Required work =
1. From the forum thread on transaction pooling, extract the passage starting with "I do agree that, in" and going on through "of pooling structure.", copying it word for word.
2. Convert the records starting with the line with "Task: Click the 2024 label on time axis" and going on through the line with "Action: point(706,726)" into a JSON list of strings, one string per line and no blank lines, and output only that list. Leave the pictures out of the answer.

Source text =
• • • •
Currently, AFAICT, the largest potential downside of transaction pooling (provided that the finalizer is working) is that you may have idle readers in the pool when an update is committed which would lead to the collection of dirty pages until the transaction is either collected from the pool and finalized or removed from the pool and renewed. The dirty pages cause the database to grow but growth is not indefinite.

Further, my current implementation of lmdbpool.TxnPool allows the user to control how stale and outstanding readers are handled when updates are committed. This gives applications some level of tuning in regards to bounding the accumulation of dirty pages.

I don't intend on forcing transaction pooling onto users. Indeed If it gets integrated into the core lmdb package it probably will not even be the default mode. Though I do think integrating into the core package would produce the cleanest result, at the moment.

I do agree that, in general, complete deferral to GC for abortion of all transactions is a very bad idea. That is why I have the finalizer emit a serious warning when non-pooled transactions are aborted.

My belief is that if you carefully read the C documentation and the lmdbpool code you can become convinced that the implementation is not unsound (at least for some configurations and application use cases). If it does indeed turn out that a sync.Pool is not adequate then another custom pooling implementation could be experimented with. lmdbpool currently uses sync.Pool, yes. But the pool is an internal structure and could be swapped out for a different kind of pooling structure.

One of my driving concerns is that other users will try to implement pooling themselves and make really poor implementation choices. So I think that there should be an official/reference pooling implementation which does things as correctly as possible. Please let me know your thoughts and we can continue to work through this. But you may consider making a new issue to bring up new topics, given that I closed this issue and it is even somewhat off-topic here.

This issue was about the lmdb package clearing the finalizer when it absolutely should not (regardless of the use of sync.Pool).

[lmb]

I think we're misunderstanding each other.

1. Yes, free lists can be beneficial for lmdb Txns. I'm not saying never put Txn into a freelist. I'm saying never put a Txn into a sync.Pool. It makes no guarantees whatsoever about deallocation, and no guarantees that a finalizer is called when a Pool is GCed. This means you will leak LMDB reader slots over time, rendering the DB inaccessible.

2. You probably know this, but your benchmark shows such marked difference between Renew and Begin because you call SetMaxDBs with a very high number. I doubt that a lot of applications will use that many DBIs. E.g. I set a max of 5 DBIs, and BeginTxn takes 2000ns, while Renew takes 700ns.

[bmatsuo]

and no guarantees that a finalizer is called when a Pool is GCed.
• • • •
(Target position records)
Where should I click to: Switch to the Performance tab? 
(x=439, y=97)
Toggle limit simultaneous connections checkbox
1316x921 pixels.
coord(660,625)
• • • •
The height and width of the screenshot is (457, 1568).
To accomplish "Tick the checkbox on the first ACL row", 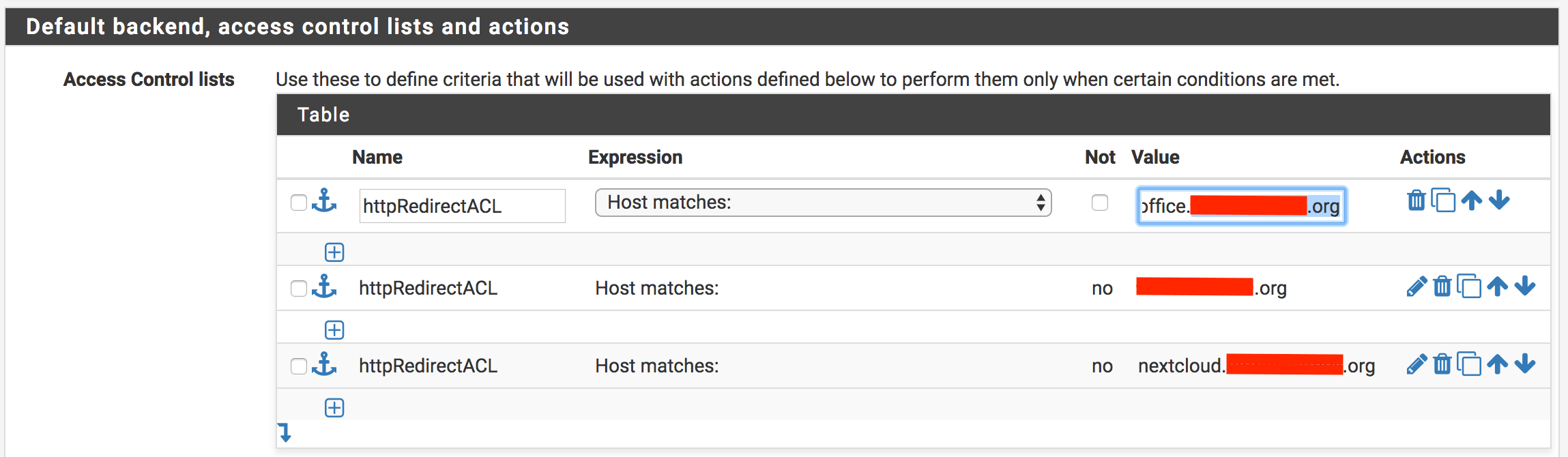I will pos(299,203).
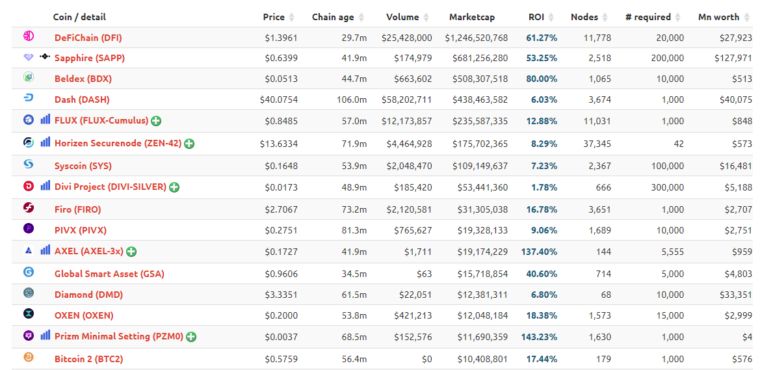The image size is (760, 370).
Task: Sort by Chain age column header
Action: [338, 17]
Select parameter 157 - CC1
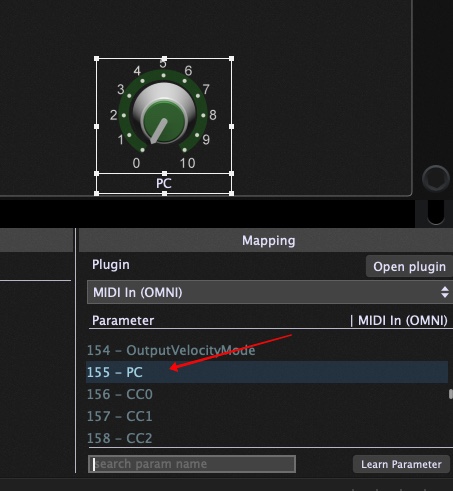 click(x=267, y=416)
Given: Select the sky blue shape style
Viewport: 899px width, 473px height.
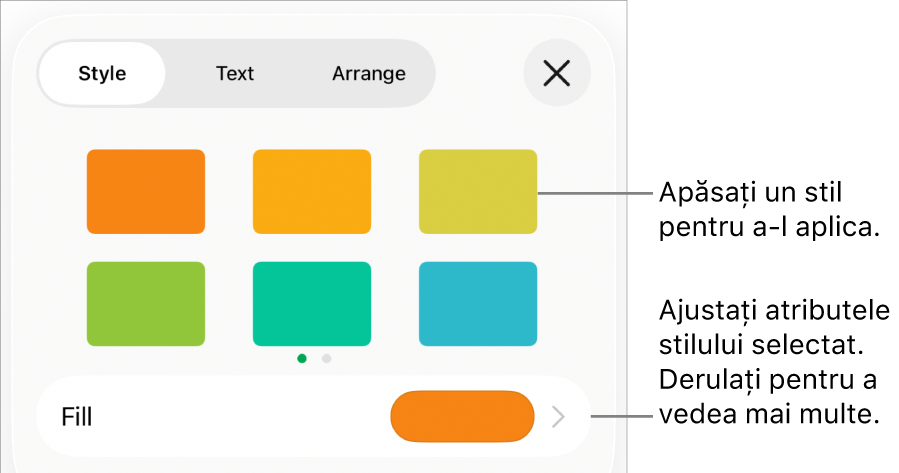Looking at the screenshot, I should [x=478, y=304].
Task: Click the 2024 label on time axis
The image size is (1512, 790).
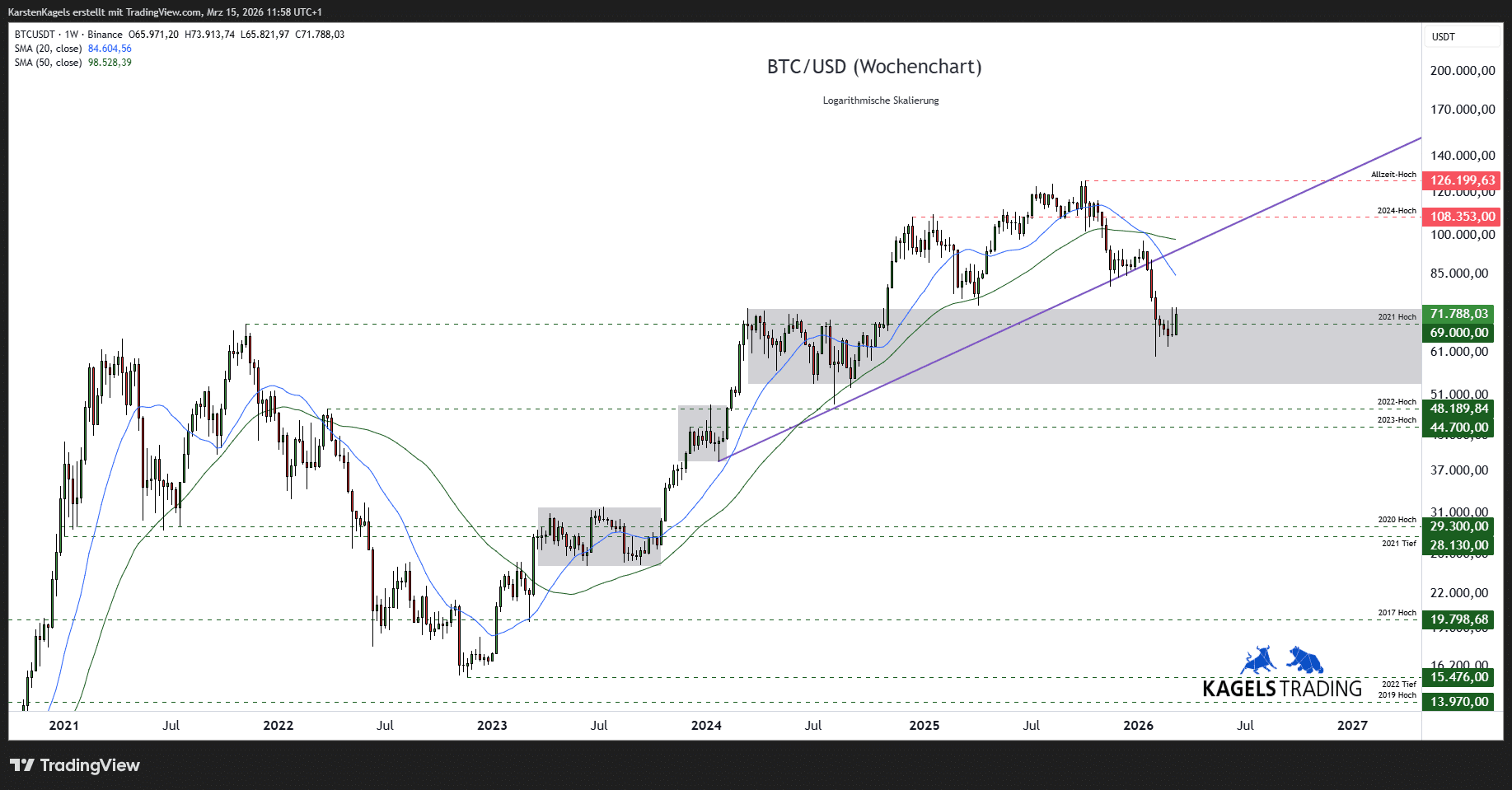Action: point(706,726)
• • • •
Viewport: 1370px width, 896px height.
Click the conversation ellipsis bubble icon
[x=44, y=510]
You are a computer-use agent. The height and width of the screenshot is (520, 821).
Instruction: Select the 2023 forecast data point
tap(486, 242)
• • • •
Correct answers =
1.
I do agree that, in general, complete deferral to GC for abortion of all transactions is a very bad idea. That is why I have the finalizer emit a serious warning when non-pooled transactions are aborted.

My belief is that if you carefully read the C documentation and the lmdbpool code you can become convinced that the implementation is not unsound (at least for some configurations and application use cases). If it does indeed turn out that a sync.Pool is not adequate then another custom pooling implementation could be experimented with. lmdbpool currently uses sync.Pool, yes. But the pool is an internal structure and could be swapped out for a different kind of pooling structure.

2.
[
  "Task: Click the 2024 label on time axis",
  "The image size is (1512, 790).",
  "Action: point(706,726)"
]